▶ [EXERCISE GOAL] Exact repetition of the data is the whole task.

▶ [INFORMATION GIVEN]
★ ★ ★ ★ ★ ★ ★
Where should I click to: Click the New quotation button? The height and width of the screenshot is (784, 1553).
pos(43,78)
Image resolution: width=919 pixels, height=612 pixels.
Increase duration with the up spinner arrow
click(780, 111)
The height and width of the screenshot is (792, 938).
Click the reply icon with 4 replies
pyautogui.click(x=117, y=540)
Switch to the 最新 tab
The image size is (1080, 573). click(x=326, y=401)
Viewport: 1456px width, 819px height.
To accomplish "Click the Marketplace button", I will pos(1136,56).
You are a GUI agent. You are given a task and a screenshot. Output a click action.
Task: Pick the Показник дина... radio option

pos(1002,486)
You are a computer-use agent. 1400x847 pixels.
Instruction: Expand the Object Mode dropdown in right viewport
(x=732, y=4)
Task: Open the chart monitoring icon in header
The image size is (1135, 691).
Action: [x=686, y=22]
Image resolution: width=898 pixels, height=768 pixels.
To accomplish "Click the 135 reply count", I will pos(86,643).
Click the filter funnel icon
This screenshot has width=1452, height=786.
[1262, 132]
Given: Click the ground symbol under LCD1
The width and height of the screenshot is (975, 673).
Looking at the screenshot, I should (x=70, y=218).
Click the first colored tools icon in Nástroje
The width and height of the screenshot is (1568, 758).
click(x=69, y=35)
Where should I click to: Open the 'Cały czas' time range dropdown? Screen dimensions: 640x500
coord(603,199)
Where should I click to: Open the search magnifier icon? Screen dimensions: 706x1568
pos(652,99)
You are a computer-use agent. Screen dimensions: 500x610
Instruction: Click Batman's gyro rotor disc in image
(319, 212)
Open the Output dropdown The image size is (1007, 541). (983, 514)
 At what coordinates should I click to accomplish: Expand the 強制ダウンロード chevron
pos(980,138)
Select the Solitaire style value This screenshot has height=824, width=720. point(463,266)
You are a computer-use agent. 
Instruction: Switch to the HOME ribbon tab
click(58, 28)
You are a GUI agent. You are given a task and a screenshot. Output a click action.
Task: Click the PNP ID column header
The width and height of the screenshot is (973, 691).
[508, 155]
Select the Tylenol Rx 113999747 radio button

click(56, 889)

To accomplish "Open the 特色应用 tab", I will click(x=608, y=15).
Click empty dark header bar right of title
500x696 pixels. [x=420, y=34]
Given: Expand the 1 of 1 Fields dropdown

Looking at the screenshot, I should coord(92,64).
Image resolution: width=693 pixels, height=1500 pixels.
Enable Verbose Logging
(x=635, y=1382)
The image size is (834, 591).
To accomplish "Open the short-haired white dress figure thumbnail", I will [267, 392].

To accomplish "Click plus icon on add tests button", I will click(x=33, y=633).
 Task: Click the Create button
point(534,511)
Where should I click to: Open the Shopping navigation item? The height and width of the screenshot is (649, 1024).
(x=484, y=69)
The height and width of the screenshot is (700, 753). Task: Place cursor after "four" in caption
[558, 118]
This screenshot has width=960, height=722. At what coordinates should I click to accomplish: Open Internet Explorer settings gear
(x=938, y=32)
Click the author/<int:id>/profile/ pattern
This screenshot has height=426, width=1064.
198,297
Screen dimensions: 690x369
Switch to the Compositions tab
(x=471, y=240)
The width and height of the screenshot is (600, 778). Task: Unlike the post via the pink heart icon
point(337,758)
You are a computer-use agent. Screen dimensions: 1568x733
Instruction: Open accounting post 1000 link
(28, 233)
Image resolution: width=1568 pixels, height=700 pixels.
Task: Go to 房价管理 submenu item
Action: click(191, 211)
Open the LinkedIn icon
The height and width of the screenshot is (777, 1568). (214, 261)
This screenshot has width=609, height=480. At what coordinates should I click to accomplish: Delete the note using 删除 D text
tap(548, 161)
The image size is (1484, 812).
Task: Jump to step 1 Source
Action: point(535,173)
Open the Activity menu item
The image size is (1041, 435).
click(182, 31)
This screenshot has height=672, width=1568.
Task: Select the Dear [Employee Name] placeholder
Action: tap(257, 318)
★ ★ ★ ★ ★ ★ ★
▶ [WRITTEN ANSWER]
Where should I click to: Click the New quotation button? The height and width of the screenshot is (784, 1553).
pos(43,78)
Image resolution: width=919 pixels, height=612 pixels.
Increase duration with the up spinner arrow
click(780, 111)
The height and width of the screenshot is (792, 938).
Click the reply icon with 4 replies
pyautogui.click(x=117, y=540)
Switch to the 最新 tab
The image size is (1080, 573). click(x=326, y=401)
Viewport: 1456px width, 819px height.
To accomplish "Click the Marketplace button", I will pos(1136,56).
You are a GUI agent. You are given a task and a screenshot. Output a click action.
Task: Pick the Показник дина... radio option

pos(1002,486)
You are a computer-use agent. 1400x847 pixels.
Instruction: Expand the Object Mode dropdown in right viewport
(x=732, y=4)
Task: Open the chart monitoring icon in header
The image size is (1135, 691).
Action: [x=686, y=22]
Image resolution: width=898 pixels, height=768 pixels.
To accomplish "Click the 135 reply count", I will pos(86,643).
Click the filter funnel icon
This screenshot has width=1452, height=786.
[1262, 132]
Given: Click the ground symbol under LCD1
The width and height of the screenshot is (975, 673).
Looking at the screenshot, I should (x=70, y=218).
Click the first colored tools icon in Nástroje
The width and height of the screenshot is (1568, 758).
click(x=69, y=35)
Where should I click to: Open the 'Cały czas' time range dropdown? Screen dimensions: 640x500
coord(603,199)
Where should I click to: Open the search magnifier icon? Screen dimensions: 706x1568
pos(652,99)
You are a computer-use agent. Screen dimensions: 500x610
Instruction: Click Batman's gyro rotor disc in image
(319, 212)
Open the Output dropdown The image size is (1007, 541). (983, 514)
 At what coordinates should I click to accomplish: Expand the 強制ダウンロード chevron
pos(980,138)
Select the Solitaire style value This screenshot has height=824, width=720. point(463,266)
You are a computer-use agent. 
Instruction: Switch to the HOME ribbon tab
click(58, 28)
You are a GUI agent. You are given a task and a screenshot. Output a click action.
Task: Click the PNP ID column header
The width and height of the screenshot is (973, 691).
[508, 155]
Select the Tylenol Rx 113999747 radio button

click(56, 889)

To accomplish "Open the 特色应用 tab", I will click(x=608, y=15).
Click empty dark header bar right of title
500x696 pixels. [x=420, y=34]
Given: Expand the 1 of 1 Fields dropdown

Looking at the screenshot, I should coord(92,64).
Image resolution: width=693 pixels, height=1500 pixels.
Enable Verbose Logging
(x=635, y=1382)
The image size is (834, 591).
To accomplish "Open the short-haired white dress figure thumbnail", I will [267, 392].

To accomplish "Click plus icon on add tests button", I will click(x=33, y=633).
 Task: Click the Create button
point(534,511)
Where should I click to: Open the Shopping navigation item? The height and width of the screenshot is (649, 1024).
(x=484, y=69)
The height and width of the screenshot is (700, 753). Task: Place cursor after "four" in caption
[558, 118]
This screenshot has width=960, height=722. At what coordinates should I click to accomplish: Open Internet Explorer settings gear
(x=938, y=32)
Click the author/<int:id>/profile/ pattern
This screenshot has height=426, width=1064.
198,297
Screen dimensions: 690x369
Switch to the Compositions tab
(x=471, y=240)
The width and height of the screenshot is (600, 778). Task: Unlike the post via the pink heart icon
point(337,758)
You are a computer-use agent. Screen dimensions: 1568x733
Instruction: Open accounting post 1000 link
(28, 233)
Image resolution: width=1568 pixels, height=700 pixels.
Task: Go to 房价管理 submenu item
Action: click(191, 211)
Open the LinkedIn icon
The height and width of the screenshot is (777, 1568). (214, 261)
This screenshot has width=609, height=480. At what coordinates should I click to accomplish: Delete the note using 删除 D text
tap(548, 161)
The image size is (1484, 812).
Task: Jump to step 1 Source
Action: point(535,173)
Open the Activity menu item
The image size is (1041, 435).
click(182, 31)
This screenshot has height=672, width=1568.
Task: Select the Dear [Employee Name] placeholder
Action: tap(257, 318)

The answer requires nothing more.